| Your goal |
Go through the data and count the lines holding the string "Task". Write only the number.

#### Extracted entries

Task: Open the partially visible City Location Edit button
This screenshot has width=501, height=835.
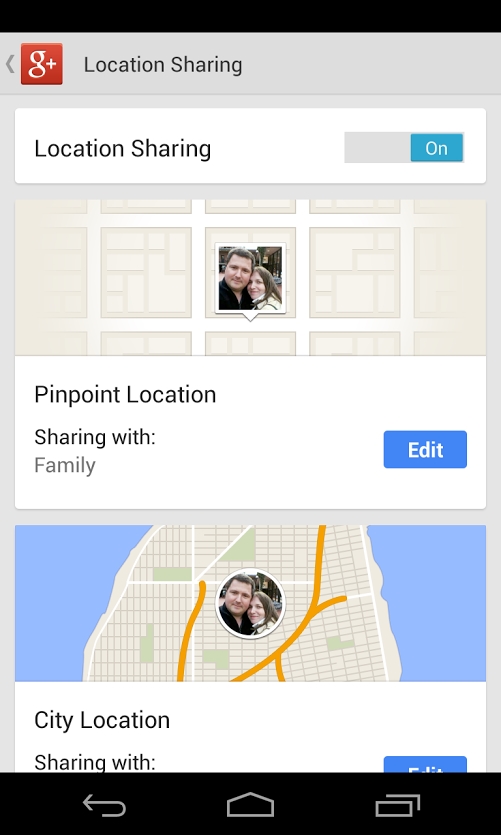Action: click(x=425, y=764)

########
#### Extracted entries

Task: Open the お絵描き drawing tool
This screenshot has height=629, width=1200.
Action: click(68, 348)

########

| The answer |
2